Bandar Lampung, Kompas- Sutradara dan penulis lakon teater perempuan di Indonesia terbilang sangat sedikit. Akan tetapi, kegelisahan untuk menambah jumlah dan meregenerasi sutradara dan penulis lakon lebih banyak muncul dari kalangan pelaku teater sendiri. Sementara itu, peran pemerintah untuk menumbuhkembangkan perteateran sama sekali tak ada.
Imas Sobariah, Kepala Bidang Operasional Program Kala Sumatera, Gelar Karya Teater Panggung Perempuan Se-Sumatera, Selasa (28/4), mengatakan, dalam aktivitas teater, pelaku perempuan cenderung lebih banyak mendapat peran kecil, bukan peran besar atau peran kunci seperti sutradara atau penulis lakon.
Hal tersebut menjadikan jumlah sutradara dan penulis lakon teater di Indonesia amat minim. Kondisi ini memprihatinkan karena pelaku teater perempuan di Indonesia juga memiliki kemampuan dan keahlian yang sama dengan sutradara ataupun penulis lakon teater laki-laki.
Kegelisahan tersebut memunculkan ide bagi para pelaku teater Lampung, khususnya Teater Satu, untuk memelopori penggalian potensi pelaku teater perempuan Indonesia, khususnya Sumatera. Kegiatan penggalian terangkum dalam program Kala Sumatera.
Iswadi Pratama, pemimpin umum Teater Satu Lampung sekaligus pemateri pada program Kala Sumatera, mengatakan, penggalian potensi pelaku teater perempuan di Sumatera dilakukan melalui diskusi dan pelatihan penyutradaraan dan manajemen pertunjukan pada November 2008. Kegiatan tersebut kemudian diikuti dengan lokakarya penulisan naskah dan penyutradaraan pada Januari 2009.
**********
# [TUGAS]
Tulis ulang bagian teks tentang sutradara teater perempuan di antara "Hal tersebut menjadikan" dan "pada Januari 2009.", kedua batas itu ikut disertakan. Ganti "lokakarya" dengan "workshop".

# [INFORMASI YANG DIBERIKAN]
**********
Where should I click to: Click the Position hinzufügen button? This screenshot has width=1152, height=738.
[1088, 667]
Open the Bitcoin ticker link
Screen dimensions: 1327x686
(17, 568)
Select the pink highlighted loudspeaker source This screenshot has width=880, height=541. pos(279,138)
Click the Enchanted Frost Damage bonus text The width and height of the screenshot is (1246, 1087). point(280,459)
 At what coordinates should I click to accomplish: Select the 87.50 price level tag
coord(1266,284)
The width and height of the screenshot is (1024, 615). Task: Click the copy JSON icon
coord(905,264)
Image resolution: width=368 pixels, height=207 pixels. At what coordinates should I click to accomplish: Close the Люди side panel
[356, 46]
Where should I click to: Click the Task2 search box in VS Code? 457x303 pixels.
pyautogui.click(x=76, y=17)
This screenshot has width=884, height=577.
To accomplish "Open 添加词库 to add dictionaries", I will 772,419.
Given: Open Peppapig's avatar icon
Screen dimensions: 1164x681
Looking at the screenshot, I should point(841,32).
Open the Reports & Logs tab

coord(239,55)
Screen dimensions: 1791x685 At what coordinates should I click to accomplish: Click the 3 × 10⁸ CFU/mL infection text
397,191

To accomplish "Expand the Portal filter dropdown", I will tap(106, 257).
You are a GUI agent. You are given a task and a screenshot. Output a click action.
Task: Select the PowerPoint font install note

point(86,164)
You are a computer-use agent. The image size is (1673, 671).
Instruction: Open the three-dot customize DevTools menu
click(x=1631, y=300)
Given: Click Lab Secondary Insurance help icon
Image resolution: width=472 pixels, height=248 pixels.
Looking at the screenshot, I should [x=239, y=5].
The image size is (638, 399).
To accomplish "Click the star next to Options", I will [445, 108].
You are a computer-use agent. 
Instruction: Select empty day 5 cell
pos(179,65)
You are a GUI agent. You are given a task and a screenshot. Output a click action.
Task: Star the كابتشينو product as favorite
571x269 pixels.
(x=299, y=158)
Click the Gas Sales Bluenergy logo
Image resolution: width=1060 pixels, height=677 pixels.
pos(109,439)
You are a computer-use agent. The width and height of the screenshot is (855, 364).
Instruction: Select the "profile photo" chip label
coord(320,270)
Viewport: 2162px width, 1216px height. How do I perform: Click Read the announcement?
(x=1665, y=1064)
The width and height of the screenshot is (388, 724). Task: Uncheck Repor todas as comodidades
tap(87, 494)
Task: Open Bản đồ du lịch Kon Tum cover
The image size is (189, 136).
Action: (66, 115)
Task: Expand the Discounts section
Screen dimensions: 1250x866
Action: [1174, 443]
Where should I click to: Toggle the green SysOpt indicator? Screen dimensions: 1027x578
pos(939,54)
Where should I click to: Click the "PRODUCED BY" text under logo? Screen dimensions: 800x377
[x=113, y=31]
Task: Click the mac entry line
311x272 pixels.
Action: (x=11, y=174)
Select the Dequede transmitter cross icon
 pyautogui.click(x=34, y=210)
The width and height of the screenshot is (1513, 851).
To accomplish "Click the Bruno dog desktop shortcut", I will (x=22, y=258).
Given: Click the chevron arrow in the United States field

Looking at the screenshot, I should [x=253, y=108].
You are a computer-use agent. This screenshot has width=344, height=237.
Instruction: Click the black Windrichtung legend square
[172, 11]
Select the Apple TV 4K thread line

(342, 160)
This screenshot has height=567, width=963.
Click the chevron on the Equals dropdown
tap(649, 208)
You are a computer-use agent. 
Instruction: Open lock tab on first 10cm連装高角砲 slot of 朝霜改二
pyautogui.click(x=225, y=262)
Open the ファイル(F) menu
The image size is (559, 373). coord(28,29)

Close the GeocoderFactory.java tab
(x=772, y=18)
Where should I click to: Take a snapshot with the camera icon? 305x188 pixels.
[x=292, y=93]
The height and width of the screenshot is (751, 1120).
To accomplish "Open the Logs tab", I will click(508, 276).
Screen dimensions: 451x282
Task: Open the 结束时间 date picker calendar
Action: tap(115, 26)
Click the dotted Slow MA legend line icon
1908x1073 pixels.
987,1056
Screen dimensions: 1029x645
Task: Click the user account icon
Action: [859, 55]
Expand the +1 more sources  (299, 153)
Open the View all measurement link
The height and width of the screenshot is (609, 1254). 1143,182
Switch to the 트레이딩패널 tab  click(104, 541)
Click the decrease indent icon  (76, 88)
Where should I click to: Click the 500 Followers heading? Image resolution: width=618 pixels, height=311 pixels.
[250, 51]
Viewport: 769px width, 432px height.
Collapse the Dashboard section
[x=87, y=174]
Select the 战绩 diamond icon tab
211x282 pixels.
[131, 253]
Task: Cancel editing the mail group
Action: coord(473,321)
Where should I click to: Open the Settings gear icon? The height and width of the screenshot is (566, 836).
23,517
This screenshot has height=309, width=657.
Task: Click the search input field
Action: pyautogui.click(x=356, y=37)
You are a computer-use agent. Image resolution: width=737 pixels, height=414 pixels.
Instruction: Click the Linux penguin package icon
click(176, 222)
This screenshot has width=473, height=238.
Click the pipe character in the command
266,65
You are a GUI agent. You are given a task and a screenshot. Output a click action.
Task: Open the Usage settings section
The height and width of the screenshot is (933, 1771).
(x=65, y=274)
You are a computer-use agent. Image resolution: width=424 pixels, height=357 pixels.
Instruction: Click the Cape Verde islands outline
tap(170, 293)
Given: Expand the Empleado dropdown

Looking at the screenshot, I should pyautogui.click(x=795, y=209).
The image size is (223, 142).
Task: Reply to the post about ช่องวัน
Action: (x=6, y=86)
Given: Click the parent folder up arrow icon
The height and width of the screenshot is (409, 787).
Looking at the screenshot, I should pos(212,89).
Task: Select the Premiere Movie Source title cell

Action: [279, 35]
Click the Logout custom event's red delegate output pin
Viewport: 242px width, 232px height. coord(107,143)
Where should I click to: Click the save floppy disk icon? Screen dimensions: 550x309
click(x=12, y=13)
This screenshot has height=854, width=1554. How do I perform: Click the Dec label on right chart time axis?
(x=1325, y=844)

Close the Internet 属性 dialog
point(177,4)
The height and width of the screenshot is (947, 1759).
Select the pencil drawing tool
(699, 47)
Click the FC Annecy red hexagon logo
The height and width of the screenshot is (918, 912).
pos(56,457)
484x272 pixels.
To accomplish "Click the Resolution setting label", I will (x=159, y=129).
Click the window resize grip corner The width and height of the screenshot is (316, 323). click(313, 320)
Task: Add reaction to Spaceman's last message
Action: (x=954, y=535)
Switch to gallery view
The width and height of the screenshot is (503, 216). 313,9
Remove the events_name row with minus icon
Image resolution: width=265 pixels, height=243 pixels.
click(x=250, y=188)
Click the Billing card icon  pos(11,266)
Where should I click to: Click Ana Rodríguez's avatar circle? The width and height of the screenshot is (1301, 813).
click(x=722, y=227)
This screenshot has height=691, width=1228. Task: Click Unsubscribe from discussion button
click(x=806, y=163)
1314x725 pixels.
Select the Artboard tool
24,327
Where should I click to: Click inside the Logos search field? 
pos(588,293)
**********
# [HASIL TUGAS]
Hal tersebut menjadikan jumlah sutradara dan penulis lakon teater di Indonesia amat minim. Kondisi ini memprihatinkan karena pelaku teater perempuan di Indonesia juga memiliki kemampuan dan keahlian yang sama dengan sutradara ataupun penulis lakon teater laki-laki.
Kegelisahan tersebut memunculkan ide bagi para pelaku teater Lampung, khususnya Teater Satu, untuk memelopori penggalian potensi pelaku teater perempuan Indonesia, khususnya Sumatera. Kegiatan penggalian terangkum dalam program Kala Sumatera.
Iswadi Pratama, pemimpin umum Teater Satu Lampung sekaligus pemateri pada program Kala Sumatera, mengatakan, penggalian potensi pelaku teater perempuan di Sumatera dilakukan melalui diskusi dan pelatihan penyutradaraan dan manajemen pertunjukan pada November 2008. Kegiatan tersebut kemudian diikuti dengan workshop penulisan naskah dan penyutradaraan pada Januari 2009.